Sunday, January 29, 2006

Tarde canaria



A Gabriela


Yo la miro acostada durmiendo. Bajo un sueño agridulce, ella enreda las piernas anchas pero largas, con las sábanas que se pegan. Hay un petirrojo afuera. En el cuarto blanco hace mucho calor. Una pequeña ventana con una rejilla oxidada está abierta de par en par; por ella se divisa una cordillera al fondo; más cerca una calle sinuosa, seca y vacía que se pierde en unos campanarios; y más cerca aún, el petirrojo.

Cuando hace mucho sol y es sábado, salgo de Tenerife temprano y cojo la guagua. Llego en bus a Güímar y me compro algo de beber. En la despensa me siento, me saco las sandalias y miro al piso, lleno de piedras minúsculas que no son ripio. Me levanto, me calzo las sandalias y camino. Entonces espero a que parezca que no hay nadie en su casa. Solo cuando esto sucede, timbro.
Ella aparece. Tiene el pelo recogido y ganas de reñirme. Casi empujándola pero con una sonrisa pequeña me acompaña de vuelta a Tenerife. A eso de las doce estamos allá. Miramos las vitrinas y comemos rapadura.
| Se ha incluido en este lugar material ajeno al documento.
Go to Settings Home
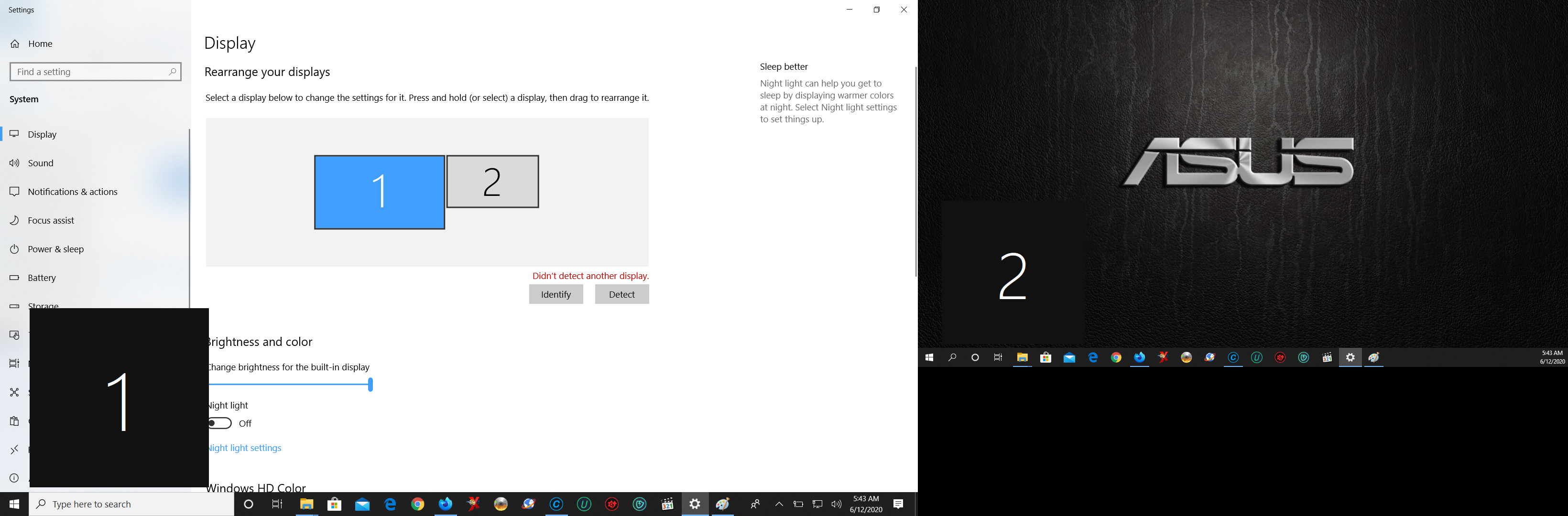 point(40,44)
Nos sentamos en la arena.
Yo la regreso a Güímar con algo de tiempo. Nos metemos en su casa y hacemos el amor en su cuarto.
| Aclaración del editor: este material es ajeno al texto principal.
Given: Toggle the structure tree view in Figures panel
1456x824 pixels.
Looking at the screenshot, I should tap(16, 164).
El sol cansa tremendamente. Por eso ella siempre se duerme. Se sume en su sueño agridulce, yo abro las ventanas para que entre algo de fresco, y me pongo a cantar. La cordillera aparece siempre trémula, como si fuese un espejismo verde amarillo. Con tanto calor toda la gente se mete en sus casas, las calles se vacían. A lo mucho se oye un chucho o un pájaro.
Los niños la despiertan. A veces volvemos a hacer el amor, pero casi siempre se apura en vestirse para que podamos ir a la playa. Allí vemos el África. Es una mancha de tierra insignificante, pero ella adora pensar que esta allá, comprándose tules y especias. Yo pienso en comprar un kilo de hachís.
El sol se pone. Volvemos a su casa, saludo a sus padres que ya han llegado, me vuelvo callado, compro otra bebida, me saco las sandalias y soplo las piedras pequeñas que no son ripio. Soplo y soplo, hasta que la sombra floja del atardecer que proyecta mi cabeza en el piso está lisa. Luego me calzo las sandalias, me digo que es hora de volver y decido regresar.